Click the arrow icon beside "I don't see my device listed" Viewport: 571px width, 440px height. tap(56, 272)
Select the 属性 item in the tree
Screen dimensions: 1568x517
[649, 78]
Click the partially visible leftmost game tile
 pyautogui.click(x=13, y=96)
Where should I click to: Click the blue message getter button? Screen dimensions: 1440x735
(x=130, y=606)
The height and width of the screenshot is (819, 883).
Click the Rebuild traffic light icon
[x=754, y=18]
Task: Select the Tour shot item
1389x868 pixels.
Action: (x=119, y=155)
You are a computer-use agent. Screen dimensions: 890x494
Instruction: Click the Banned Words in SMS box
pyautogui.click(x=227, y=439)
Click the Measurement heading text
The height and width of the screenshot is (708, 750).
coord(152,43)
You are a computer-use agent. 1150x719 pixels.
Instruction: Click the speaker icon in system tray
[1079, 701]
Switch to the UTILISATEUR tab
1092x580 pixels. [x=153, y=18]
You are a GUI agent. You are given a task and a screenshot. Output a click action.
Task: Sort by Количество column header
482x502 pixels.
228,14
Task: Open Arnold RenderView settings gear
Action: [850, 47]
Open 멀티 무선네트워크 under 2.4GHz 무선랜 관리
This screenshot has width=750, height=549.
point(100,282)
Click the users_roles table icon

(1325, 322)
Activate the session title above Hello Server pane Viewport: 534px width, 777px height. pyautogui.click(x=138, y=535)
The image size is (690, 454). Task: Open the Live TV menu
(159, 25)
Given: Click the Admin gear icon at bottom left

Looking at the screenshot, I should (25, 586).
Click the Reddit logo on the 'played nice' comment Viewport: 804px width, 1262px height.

--

■ **EXERCISE**
Reproduce only the lines between the line containing "Click the users_roles table icon" and the last line of the records, those two lines included, exactly.

■ **FINISHED EXERCISE**
Click the users_roles table icon

(1325, 322)
Activate the session title above Hello Server pane Viewport: 534px width, 777px height. pyautogui.click(x=138, y=535)
The image size is (690, 454). Task: Open the Live TV menu
(159, 25)
Given: Click the Admin gear icon at bottom left

Looking at the screenshot, I should (25, 586).
Click the Reddit logo on the 'played nice' comment Viewport: 804px width, 1262px height.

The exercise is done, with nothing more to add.